Records for this exercise:
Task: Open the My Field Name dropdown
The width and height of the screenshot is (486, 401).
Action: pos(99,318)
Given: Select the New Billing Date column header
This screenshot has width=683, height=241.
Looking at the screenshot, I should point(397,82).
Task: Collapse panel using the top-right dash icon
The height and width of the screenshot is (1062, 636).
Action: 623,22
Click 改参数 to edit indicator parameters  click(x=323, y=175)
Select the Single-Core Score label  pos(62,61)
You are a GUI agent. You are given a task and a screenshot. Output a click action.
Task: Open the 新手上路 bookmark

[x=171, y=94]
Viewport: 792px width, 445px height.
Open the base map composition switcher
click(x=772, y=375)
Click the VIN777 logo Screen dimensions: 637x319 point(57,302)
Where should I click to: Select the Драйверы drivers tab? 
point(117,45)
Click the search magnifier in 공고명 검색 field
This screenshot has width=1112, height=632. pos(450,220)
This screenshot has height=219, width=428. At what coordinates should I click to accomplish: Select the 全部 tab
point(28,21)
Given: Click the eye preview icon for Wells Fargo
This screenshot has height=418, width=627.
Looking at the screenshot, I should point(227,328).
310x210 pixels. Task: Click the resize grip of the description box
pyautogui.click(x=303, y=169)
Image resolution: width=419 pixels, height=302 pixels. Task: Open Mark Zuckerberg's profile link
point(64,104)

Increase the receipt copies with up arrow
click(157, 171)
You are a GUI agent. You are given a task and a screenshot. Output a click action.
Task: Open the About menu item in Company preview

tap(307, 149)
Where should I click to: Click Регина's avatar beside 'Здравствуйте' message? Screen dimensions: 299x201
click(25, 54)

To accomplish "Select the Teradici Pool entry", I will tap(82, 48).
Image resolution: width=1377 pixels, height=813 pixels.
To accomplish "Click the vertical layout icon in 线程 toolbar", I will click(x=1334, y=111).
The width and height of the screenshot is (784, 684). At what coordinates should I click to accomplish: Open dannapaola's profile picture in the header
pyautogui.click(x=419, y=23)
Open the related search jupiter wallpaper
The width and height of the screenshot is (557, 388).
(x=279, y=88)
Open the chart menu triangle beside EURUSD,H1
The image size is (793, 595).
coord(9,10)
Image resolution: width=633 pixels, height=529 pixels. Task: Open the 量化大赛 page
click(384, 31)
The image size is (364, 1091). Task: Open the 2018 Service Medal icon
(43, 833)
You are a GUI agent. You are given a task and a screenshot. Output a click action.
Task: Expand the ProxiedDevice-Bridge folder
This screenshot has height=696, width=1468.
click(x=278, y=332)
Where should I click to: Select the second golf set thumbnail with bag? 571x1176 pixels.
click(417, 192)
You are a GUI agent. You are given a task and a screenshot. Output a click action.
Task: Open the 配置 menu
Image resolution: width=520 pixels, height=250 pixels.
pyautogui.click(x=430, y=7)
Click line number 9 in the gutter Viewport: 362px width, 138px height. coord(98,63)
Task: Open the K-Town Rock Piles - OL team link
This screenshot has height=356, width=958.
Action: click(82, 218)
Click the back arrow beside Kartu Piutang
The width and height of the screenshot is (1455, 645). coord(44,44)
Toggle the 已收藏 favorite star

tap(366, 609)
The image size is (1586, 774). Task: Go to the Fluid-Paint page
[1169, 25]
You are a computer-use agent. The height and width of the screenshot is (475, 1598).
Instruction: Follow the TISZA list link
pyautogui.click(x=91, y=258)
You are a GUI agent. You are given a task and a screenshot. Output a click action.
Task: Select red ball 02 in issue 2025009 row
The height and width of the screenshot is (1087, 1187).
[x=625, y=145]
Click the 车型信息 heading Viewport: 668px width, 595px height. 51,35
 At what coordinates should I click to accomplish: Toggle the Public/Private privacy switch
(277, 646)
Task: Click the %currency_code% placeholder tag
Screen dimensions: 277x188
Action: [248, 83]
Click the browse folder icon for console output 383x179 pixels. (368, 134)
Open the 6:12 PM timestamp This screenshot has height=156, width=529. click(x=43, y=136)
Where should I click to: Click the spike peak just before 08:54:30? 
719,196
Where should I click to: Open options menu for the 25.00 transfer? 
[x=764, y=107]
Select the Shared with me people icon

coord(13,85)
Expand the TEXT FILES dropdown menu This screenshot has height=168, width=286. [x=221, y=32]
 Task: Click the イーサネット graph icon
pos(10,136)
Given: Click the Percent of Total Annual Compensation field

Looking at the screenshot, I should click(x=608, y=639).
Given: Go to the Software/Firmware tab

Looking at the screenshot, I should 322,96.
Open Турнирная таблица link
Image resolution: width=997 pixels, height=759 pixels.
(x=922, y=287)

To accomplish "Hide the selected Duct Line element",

Assignment:
Pull every line containing the word "dropdown" out of the material and copy it.

Exercise solution:
Task: Open the My Field Name dropdown
Expand the TEXT FILES dropdown menu This screenshot has height=168, width=286. [x=221, y=32]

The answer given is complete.